Layman’s abstract for Canadian Journal of Statistics paper on semiparametric isotonic regression modelling and estimation for group testing data

Each week, we will be publishing layman’s abstracts of new articles from our prestigious portfolio of journals in statistics. The aim is to highlight the latest research to a broader audience in an accessible format.

The article featured today is from Canadian Journal of Statistics, with the full article now available to read in Early View here.

Yuan, A., Piao, J., Ning, J. and Qin, J. (2020), Semiparametric isotonic regression modelling and estimation for group testing data. Can J Statistics.

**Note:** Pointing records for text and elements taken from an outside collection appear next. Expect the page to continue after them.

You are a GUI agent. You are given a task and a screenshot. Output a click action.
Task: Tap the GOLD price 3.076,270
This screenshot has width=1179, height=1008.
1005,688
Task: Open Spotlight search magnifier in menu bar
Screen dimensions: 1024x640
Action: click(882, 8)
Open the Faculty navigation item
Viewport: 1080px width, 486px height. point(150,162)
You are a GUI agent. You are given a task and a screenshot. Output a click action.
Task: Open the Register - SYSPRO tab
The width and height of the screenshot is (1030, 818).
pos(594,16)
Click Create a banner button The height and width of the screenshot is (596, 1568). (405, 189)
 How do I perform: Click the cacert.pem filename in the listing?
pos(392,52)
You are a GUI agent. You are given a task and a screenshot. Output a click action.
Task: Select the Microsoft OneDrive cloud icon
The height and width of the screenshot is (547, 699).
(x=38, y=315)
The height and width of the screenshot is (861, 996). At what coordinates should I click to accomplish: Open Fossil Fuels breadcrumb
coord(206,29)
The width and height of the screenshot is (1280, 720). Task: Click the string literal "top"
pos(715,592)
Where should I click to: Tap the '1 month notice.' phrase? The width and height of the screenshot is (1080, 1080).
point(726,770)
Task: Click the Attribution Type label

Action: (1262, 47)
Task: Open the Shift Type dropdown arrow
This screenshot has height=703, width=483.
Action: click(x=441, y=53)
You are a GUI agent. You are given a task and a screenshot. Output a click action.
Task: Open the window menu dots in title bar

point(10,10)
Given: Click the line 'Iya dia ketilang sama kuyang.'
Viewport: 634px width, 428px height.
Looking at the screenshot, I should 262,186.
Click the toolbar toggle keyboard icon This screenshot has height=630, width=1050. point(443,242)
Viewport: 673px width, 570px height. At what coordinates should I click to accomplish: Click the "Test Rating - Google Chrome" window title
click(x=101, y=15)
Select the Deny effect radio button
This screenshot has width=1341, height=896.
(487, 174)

Group testing is a cost-effective sampling strategy to reduce the time and labor in large screening studies. In the group testing procedure, several individual samples are grouped and the pooled samples, instead of each individual sample, are tested for outcome status (e.g., infectious disease status). The cost-effectiveness of group testing does not, however, come without a price. The use of group testing creates challenges for statistical analysis due to the absence of individual responses.  There is extensive literature on estimating procedures for group testing, most of which has focused on nonparametric procedures. In many studies that use the group testing procedure, one or several risk factors are also available, and it is of interest to estimate the conditional probability of the response, given such covariate information. We consider semiparametric isotonic regression models for the simultaneous estimation of the conditional probability curve and effects of risk factors, in which a parametric form for combining the risk factors is assumed and the monotonic link function is left unspecified. We develop an expectation-maximization algorithm to overcome the computational challenge and embed the pool-adjacent violators algorithm to facilitate the computation. Although the estimating algorithm involves iterative steps, it is computationally simple and efficient. The conditional expectations in the E-step can be simply obtained with closed forms. In the M-step, the non-specified monotonic function can be estimated easily by using available R function “Isoreg” in the R basic package. We apply the proposed method to data from the National Health and Nutrition Examination Survey for illustration.